*EXERCISE DIRECTIONS*. Your task is to transcribe, without alteration, the lines from the top of the material below through the line bearing "Task: Click the graduation cap 专业技术人员培训 icon", inclusive.
▬▬▬▬▬▬
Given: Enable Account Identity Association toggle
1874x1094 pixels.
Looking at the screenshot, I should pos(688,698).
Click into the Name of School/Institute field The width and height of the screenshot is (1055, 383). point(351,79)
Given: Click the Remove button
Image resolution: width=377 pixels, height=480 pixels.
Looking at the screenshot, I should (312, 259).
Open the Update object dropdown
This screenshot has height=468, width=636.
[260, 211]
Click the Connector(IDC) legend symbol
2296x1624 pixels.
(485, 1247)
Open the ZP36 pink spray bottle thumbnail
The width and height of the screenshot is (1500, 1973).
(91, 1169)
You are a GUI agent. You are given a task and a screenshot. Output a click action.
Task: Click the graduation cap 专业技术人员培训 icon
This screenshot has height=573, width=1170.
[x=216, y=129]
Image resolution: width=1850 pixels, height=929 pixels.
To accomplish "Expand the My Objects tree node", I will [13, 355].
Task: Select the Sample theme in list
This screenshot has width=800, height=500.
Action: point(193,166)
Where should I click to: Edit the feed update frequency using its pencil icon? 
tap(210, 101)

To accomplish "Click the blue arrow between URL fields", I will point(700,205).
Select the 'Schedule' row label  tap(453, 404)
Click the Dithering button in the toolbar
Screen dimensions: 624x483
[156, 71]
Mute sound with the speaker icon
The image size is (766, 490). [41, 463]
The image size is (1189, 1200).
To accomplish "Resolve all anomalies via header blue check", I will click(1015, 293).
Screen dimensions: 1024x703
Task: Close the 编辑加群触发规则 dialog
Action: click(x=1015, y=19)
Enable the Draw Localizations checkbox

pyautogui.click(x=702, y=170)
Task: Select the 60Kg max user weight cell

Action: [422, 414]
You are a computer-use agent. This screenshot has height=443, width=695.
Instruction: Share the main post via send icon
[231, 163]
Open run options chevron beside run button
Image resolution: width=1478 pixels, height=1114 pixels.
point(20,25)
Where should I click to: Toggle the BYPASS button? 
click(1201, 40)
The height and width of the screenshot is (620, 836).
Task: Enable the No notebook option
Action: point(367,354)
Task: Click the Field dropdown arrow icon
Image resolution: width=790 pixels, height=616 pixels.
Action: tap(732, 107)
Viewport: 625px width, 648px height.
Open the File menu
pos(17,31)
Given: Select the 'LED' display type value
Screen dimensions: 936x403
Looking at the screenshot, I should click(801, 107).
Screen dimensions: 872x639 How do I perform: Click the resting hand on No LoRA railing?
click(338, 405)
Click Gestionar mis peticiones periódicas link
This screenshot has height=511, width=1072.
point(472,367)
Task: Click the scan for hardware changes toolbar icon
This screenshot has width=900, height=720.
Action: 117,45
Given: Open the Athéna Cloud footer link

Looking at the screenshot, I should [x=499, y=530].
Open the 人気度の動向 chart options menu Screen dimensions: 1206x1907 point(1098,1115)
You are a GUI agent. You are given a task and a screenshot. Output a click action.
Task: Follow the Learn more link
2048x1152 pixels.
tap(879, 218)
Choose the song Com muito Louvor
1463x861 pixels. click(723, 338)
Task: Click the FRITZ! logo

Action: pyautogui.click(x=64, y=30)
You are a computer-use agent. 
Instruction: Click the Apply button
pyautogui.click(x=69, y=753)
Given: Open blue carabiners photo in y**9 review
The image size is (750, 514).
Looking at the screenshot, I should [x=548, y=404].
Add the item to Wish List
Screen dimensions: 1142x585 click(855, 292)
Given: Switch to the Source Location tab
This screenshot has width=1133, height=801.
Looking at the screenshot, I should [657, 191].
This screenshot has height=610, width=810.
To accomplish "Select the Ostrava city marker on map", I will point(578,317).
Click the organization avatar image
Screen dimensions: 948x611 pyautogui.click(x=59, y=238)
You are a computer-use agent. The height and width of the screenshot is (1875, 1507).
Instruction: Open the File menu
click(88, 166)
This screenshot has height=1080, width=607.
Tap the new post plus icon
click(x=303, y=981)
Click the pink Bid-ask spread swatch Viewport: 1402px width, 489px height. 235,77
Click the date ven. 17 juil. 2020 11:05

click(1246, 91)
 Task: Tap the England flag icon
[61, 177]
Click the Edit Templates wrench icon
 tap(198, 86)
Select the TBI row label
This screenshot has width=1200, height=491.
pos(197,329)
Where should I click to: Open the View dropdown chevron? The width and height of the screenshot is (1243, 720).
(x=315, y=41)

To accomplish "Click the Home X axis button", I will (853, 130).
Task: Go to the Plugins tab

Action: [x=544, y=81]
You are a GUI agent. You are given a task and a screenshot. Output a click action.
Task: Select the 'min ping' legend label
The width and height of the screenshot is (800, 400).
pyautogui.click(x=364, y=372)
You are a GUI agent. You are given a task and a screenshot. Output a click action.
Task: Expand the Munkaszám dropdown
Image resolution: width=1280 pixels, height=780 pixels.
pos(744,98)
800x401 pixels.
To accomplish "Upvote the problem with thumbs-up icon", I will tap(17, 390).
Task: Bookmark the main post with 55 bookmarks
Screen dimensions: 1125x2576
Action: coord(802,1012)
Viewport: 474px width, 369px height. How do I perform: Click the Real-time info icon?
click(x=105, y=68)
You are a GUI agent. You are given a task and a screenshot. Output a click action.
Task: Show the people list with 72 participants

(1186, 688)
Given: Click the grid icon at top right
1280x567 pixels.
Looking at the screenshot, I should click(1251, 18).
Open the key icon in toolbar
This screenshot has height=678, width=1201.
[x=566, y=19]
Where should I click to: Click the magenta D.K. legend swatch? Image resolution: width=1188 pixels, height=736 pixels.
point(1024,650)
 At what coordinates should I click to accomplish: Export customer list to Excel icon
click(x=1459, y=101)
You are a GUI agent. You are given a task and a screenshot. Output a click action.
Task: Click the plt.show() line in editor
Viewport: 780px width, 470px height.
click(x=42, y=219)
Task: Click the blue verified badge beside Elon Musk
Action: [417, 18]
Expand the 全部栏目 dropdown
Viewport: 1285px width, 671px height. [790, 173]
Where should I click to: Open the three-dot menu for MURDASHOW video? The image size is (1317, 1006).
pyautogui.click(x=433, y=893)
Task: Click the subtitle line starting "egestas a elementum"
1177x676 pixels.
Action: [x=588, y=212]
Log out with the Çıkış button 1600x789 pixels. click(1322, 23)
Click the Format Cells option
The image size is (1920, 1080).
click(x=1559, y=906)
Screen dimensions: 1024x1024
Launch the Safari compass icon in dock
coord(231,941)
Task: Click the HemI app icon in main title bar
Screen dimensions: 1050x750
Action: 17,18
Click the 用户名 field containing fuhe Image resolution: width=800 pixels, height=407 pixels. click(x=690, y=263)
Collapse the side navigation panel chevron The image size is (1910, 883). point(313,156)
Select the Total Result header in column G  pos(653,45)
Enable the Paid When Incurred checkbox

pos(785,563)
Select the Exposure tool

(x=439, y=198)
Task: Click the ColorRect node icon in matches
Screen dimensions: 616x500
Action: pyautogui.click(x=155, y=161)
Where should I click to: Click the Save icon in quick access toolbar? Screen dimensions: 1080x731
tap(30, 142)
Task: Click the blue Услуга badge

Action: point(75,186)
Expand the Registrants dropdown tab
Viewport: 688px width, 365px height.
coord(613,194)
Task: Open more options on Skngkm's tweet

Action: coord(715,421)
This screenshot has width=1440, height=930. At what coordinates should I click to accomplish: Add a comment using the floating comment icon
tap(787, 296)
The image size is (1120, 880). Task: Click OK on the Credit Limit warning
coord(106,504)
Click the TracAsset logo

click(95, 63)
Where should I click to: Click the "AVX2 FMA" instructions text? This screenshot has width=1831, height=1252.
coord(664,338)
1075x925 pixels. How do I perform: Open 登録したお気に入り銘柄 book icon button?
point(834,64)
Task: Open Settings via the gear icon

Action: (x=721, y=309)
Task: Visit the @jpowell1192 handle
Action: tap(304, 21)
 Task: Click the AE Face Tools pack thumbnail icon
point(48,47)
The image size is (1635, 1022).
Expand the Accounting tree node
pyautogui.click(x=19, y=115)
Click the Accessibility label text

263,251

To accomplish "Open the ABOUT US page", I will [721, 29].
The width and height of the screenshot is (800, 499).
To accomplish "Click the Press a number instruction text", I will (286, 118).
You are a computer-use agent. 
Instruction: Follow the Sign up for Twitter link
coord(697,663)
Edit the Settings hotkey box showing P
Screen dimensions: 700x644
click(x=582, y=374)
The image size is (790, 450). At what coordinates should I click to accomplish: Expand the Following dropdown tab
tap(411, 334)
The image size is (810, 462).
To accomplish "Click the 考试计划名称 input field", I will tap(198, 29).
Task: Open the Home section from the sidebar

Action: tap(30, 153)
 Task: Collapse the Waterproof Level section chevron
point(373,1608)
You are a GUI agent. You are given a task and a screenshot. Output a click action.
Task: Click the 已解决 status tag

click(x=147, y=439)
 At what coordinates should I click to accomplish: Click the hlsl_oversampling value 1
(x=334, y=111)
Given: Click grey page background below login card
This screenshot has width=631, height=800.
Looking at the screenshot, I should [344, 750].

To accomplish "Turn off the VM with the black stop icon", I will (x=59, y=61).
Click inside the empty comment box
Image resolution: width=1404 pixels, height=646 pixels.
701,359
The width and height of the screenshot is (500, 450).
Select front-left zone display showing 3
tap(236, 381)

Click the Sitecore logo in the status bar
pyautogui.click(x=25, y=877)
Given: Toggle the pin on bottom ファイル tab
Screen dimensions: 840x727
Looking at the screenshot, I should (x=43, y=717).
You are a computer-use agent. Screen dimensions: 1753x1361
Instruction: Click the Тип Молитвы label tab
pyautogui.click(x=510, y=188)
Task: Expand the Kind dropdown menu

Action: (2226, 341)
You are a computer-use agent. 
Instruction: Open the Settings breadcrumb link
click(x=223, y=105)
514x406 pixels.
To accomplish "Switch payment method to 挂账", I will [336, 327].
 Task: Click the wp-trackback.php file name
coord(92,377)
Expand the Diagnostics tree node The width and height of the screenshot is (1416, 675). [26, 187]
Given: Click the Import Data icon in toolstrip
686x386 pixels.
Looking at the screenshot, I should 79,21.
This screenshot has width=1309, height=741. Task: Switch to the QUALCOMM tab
▬▬▬▬▬▬
*SOLUTION BELOW*.
Given: Enable Account Identity Association toggle
1874x1094 pixels.
Looking at the screenshot, I should pos(688,698).
Click into the Name of School/Institute field The width and height of the screenshot is (1055, 383). point(351,79)
Given: Click the Remove button
Image resolution: width=377 pixels, height=480 pixels.
Looking at the screenshot, I should (312, 259).
Open the Update object dropdown
This screenshot has height=468, width=636.
[260, 211]
Click the Connector(IDC) legend symbol
2296x1624 pixels.
(485, 1247)
Open the ZP36 pink spray bottle thumbnail
The width and height of the screenshot is (1500, 1973).
(91, 1169)
You are a GUI agent. You are given a task and a screenshot. Output a click action.
Task: Click the graduation cap 专业技术人员培训 icon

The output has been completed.